**TASK REQUIREMENTS**
Print the lines below exactly as they appear, from the line containing "The image size is (600, 410)." through the line containing "Action: click(x=779, y=303)", including both. Leave out the pictures.

**TASK MATERIAL**
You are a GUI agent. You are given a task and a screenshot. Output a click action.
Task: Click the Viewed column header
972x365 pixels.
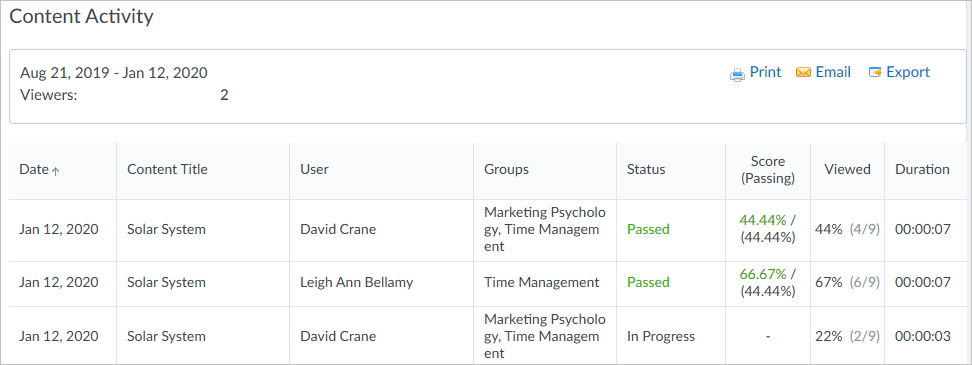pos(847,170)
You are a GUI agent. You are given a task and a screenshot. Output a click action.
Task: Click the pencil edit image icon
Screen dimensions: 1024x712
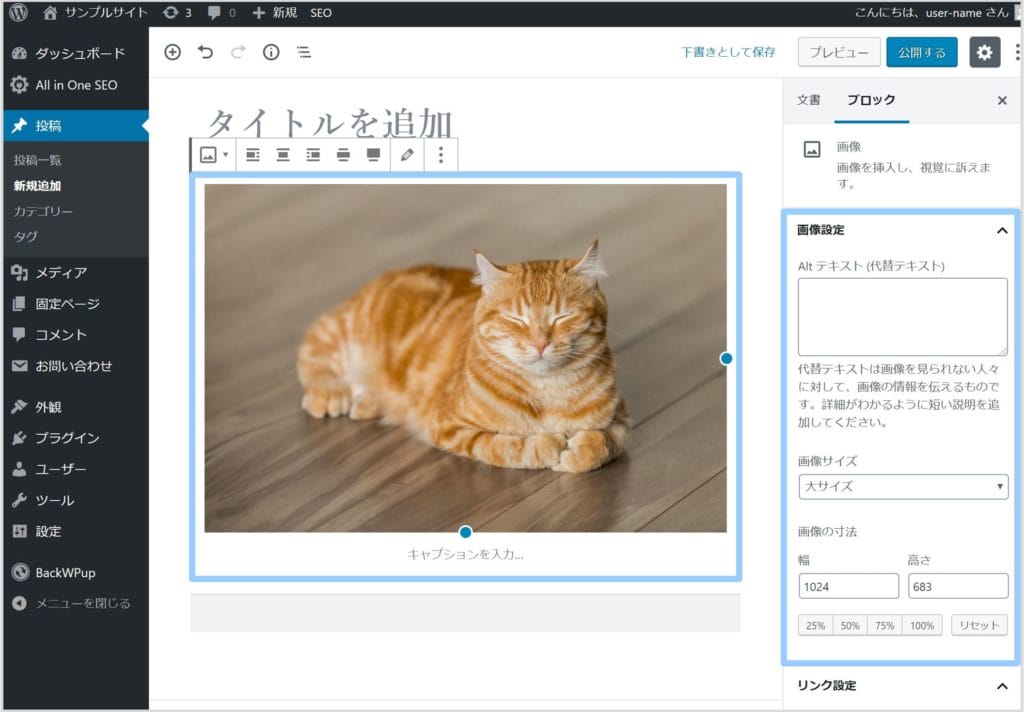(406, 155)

==

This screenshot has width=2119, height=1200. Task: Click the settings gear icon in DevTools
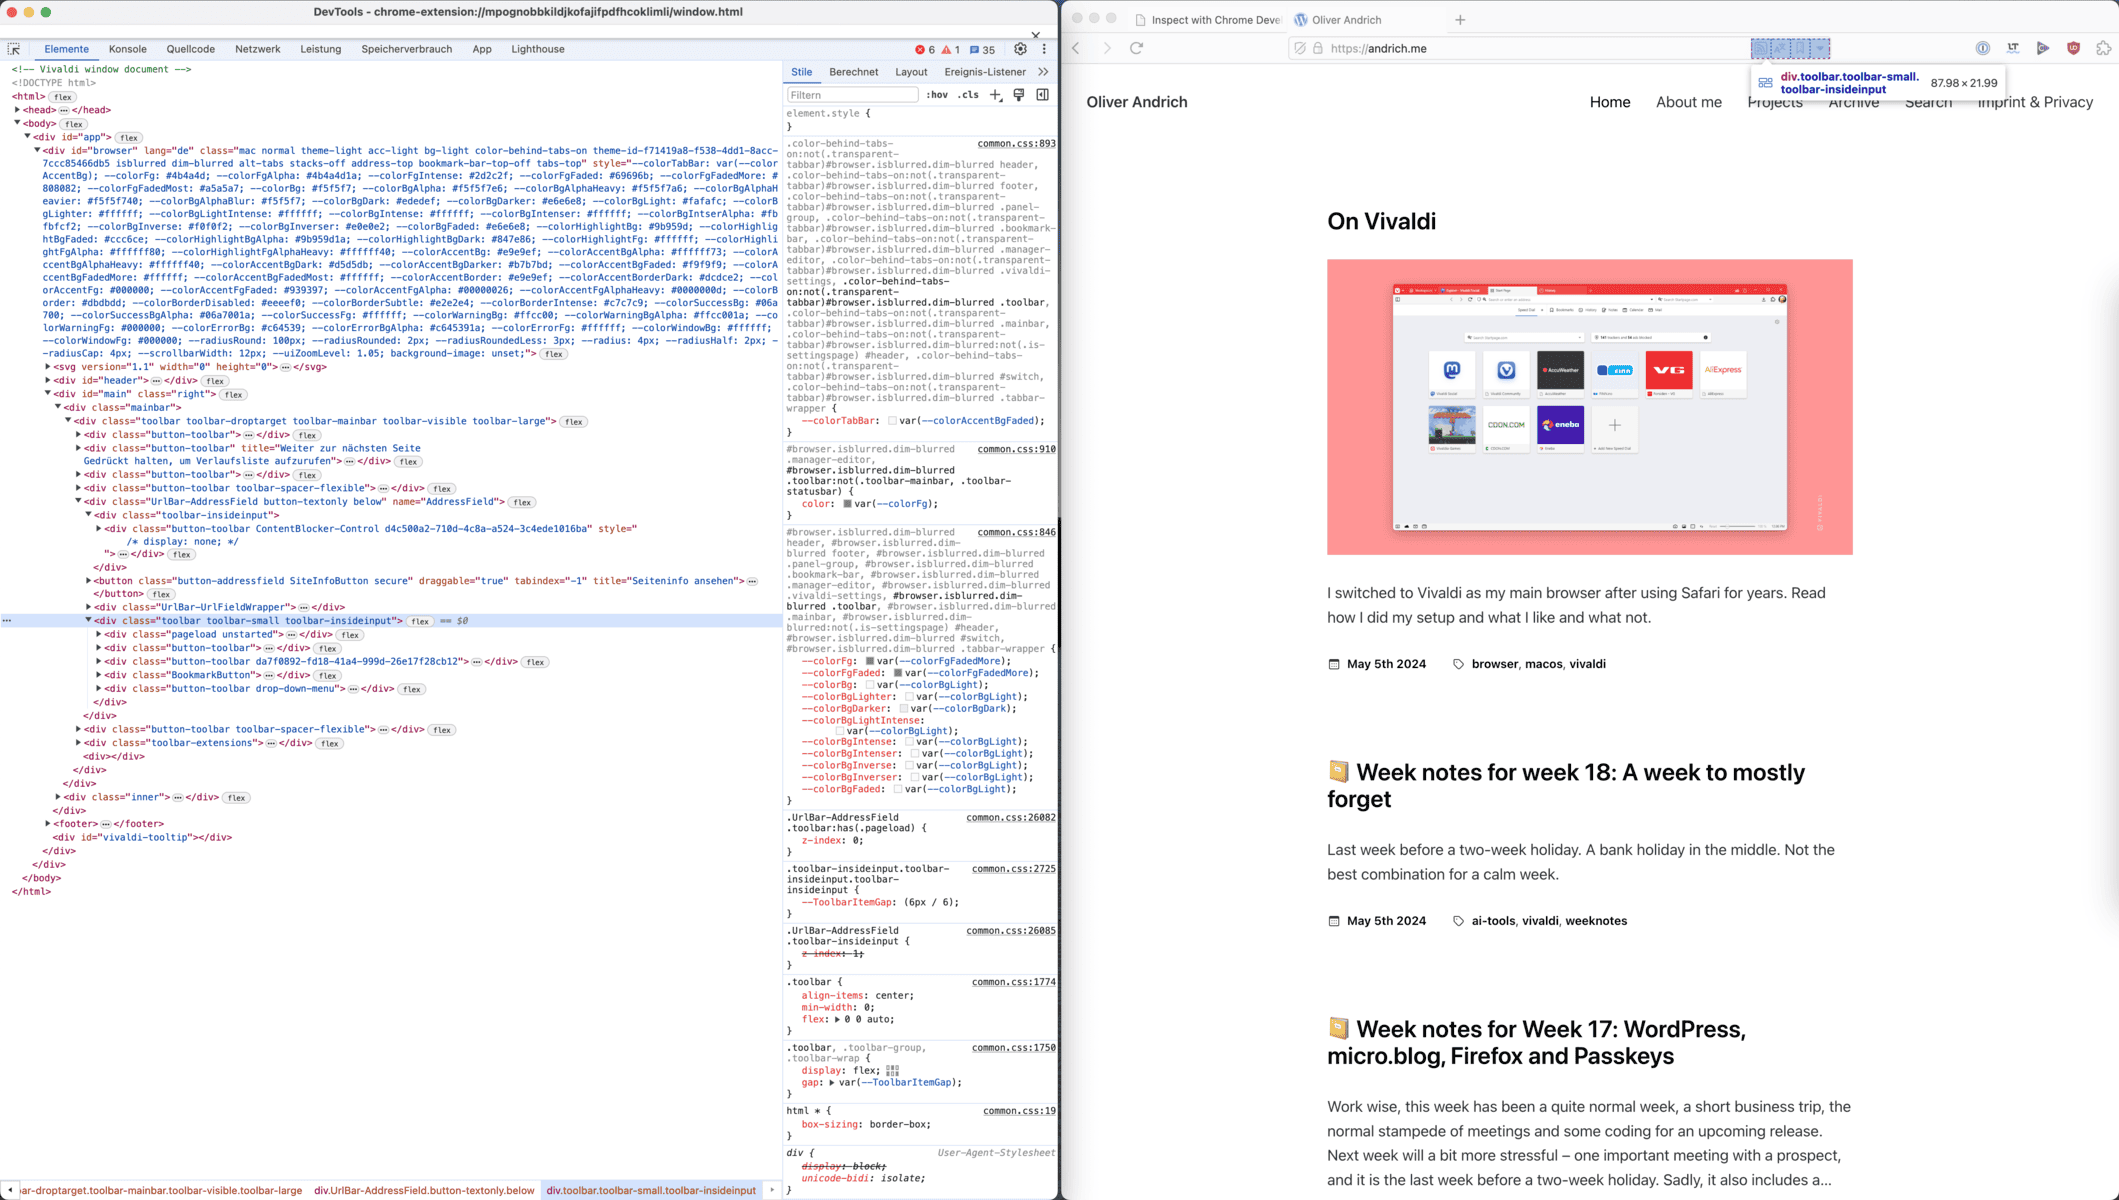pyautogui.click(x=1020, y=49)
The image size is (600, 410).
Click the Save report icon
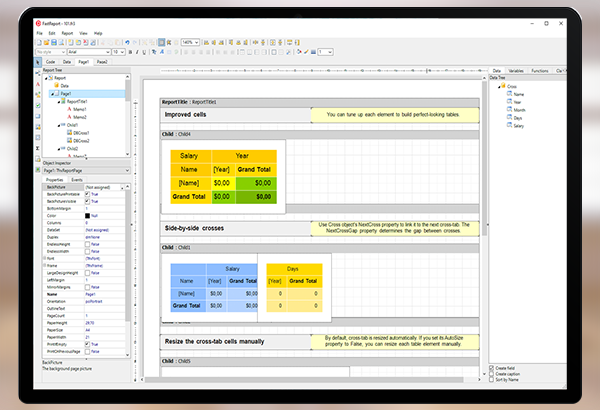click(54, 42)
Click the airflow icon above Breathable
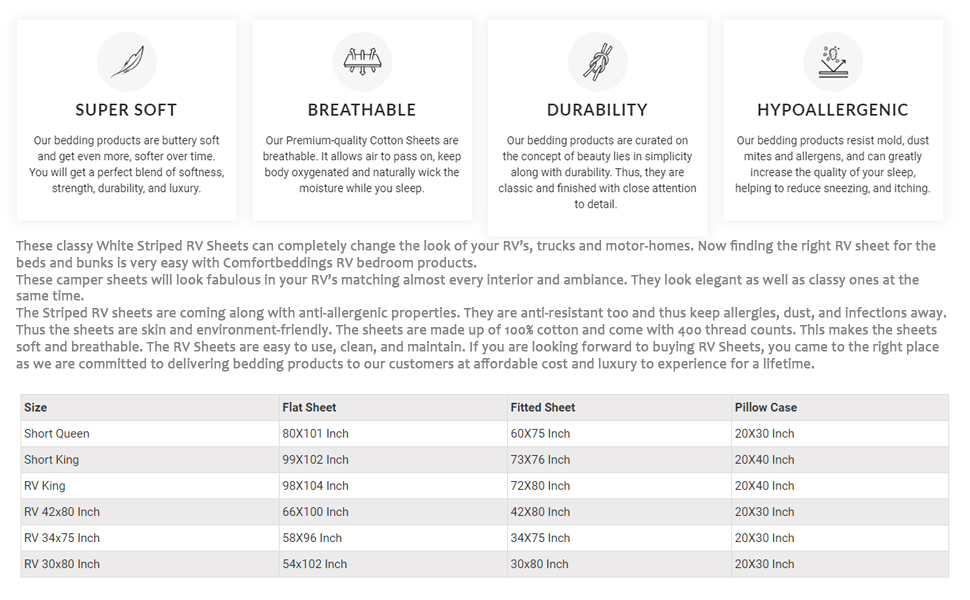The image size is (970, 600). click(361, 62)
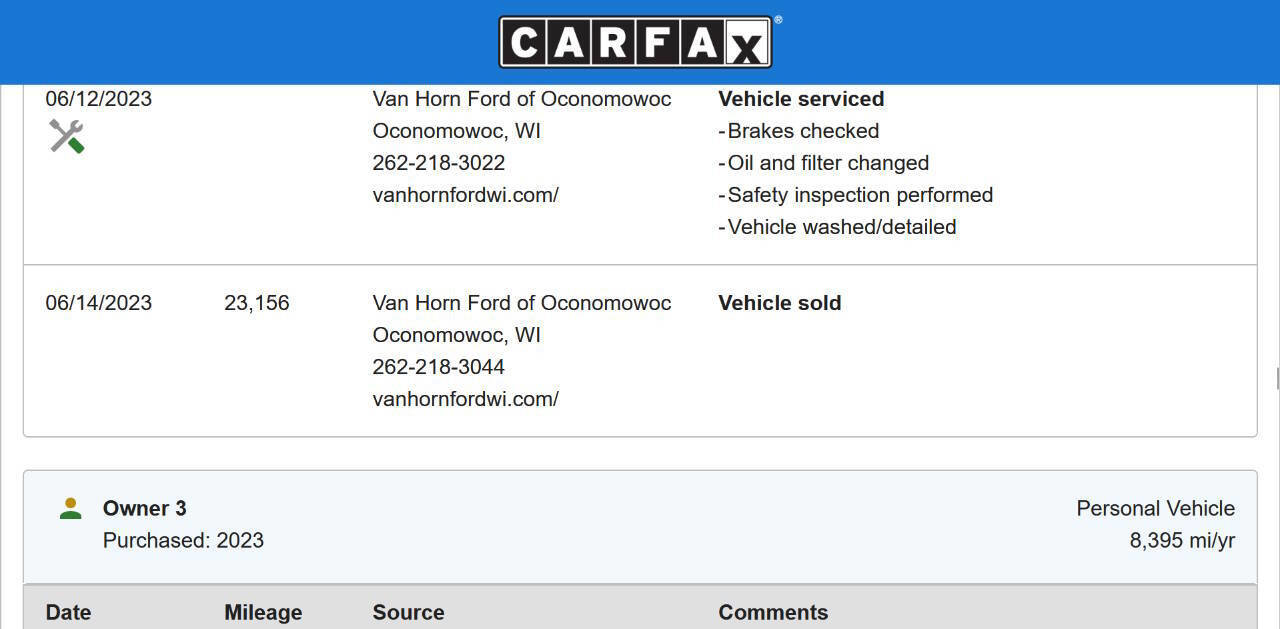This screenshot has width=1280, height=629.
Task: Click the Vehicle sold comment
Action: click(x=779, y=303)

**THE SOLUTION**
The image size is (600, 410).
Click the Save report icon
click(54, 42)
Click the airflow icon above Breathable
The image size is (970, 600). click(361, 62)
This screenshot has width=1280, height=629.
Task: Click the Vehicle sold comment
Action: click(x=779, y=303)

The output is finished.